The thalassemia syndromes are inherited disorders that result in either decreased or absence of either the alpha- or beta-globin chains. Under normal circumstances, the synthesis of alpha- and beta-globin chains is highly regulated to prevent excess of one or the other chain. If synthesis of one globin chain is decreased or absent, there is accumulation of the unaffected globin chain that precipitates and leads to hemolysis and decreased red cell survival. The clinical manifestations of the thalassemia syndromes range from asymptomatic carrier status to profound abnormalities including severe anemia, extramedullary hematopoiesis, and skeletal and growth deficits.
The alpha-thalassemias are usually caused by the deletion of one or more alpha-globin genes. Deletion of one or two alpha-globin genes is not associated with severe hematologic abnormalities; a mild hypochromic, microcytic anemia is seen with deletion of two alpha-globin genes. Deletion of three alpha-globin genes (eg, hemoglobin H [HbH] disease) results in a microcytic, hypochromic anemia with hemoglobin levels between 8 and 10 g/dL. The anemia can be exacerbated by acute infections, oxidative stress, and pregnancy and is treated with transfusions as needed. Deletion of all four alpha-globin chains results in hydrops fetalis and is usually fatal during late pregnancy or shortly after birth.
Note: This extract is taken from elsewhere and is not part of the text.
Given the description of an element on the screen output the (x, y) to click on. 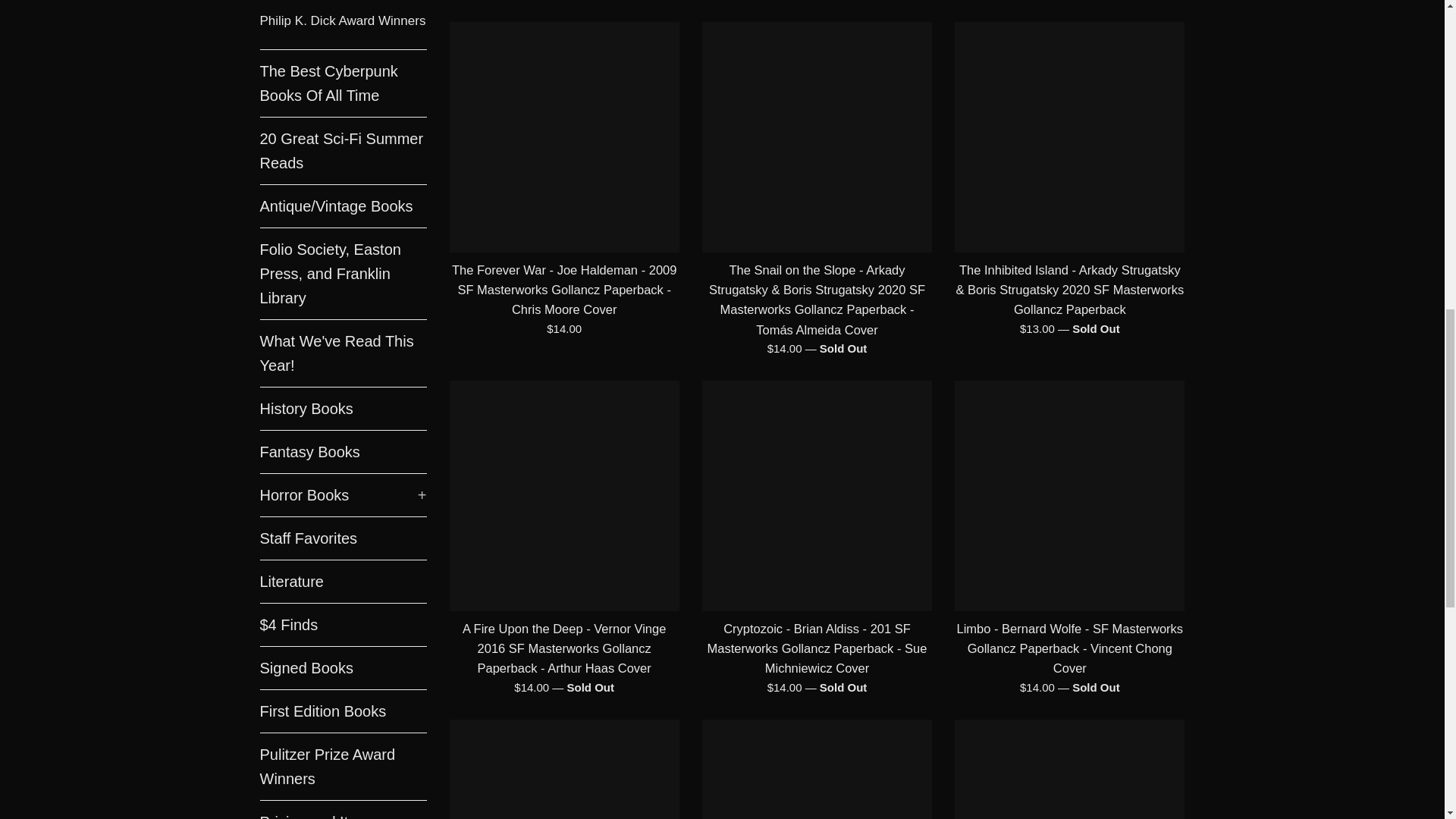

There are two beta-globin genes and beta-thalassemias are usually caused by point mutations in one or both genes. The mutations can result in decreased production or absence of beta-globin. Severity of disease depends on how much beta-globin is made with the most severe disease in homozygotes that make no beta-globin (TM). These patients have severe anemia (Hb range 1-7 g/dL), hemolysis, and ineffective erythropoiesis, resulting in skeletal abnormalities due to expanded marrow cavities and extramedullary hematopoiesis. Iron overload occurs because of increased intestinal iron uptake secondary to ineffective erythropoiesis and from transfusions. Excess iron stores can cause toxicity in the liver, heart, and endocrine organs, with resulting organ dysfunction. Heart failure is the most common cause of death in TM and primarily results from cardiac iron accumulation.
HbS results from an amino acid substitution on the beta-globin chain. Patients with sickle cell disease are homozygous for HbS. Deoxygenation of HbS results in polymerization that distorts the shape of the red cell, which is reversible with reoxygenation of HbS. Sickled RBCs increase blood viscosity and obstruct capillary flow causing vaso-occlusion and pain. Furthermore, repeated cycles of sickling damage the RBC membrane, resulting in premature destruction of RBCs and a chronic hemolytic anemia. The polymerization of deoxygenated HbS is inhibited by HbF. Treatment of sickle cell disease includes pain medications to treat pain associated with vaso-occlusive crises, transfusions, hydroxyurea to increase HbF concentrations, and hematopoietic stem cell transplantation.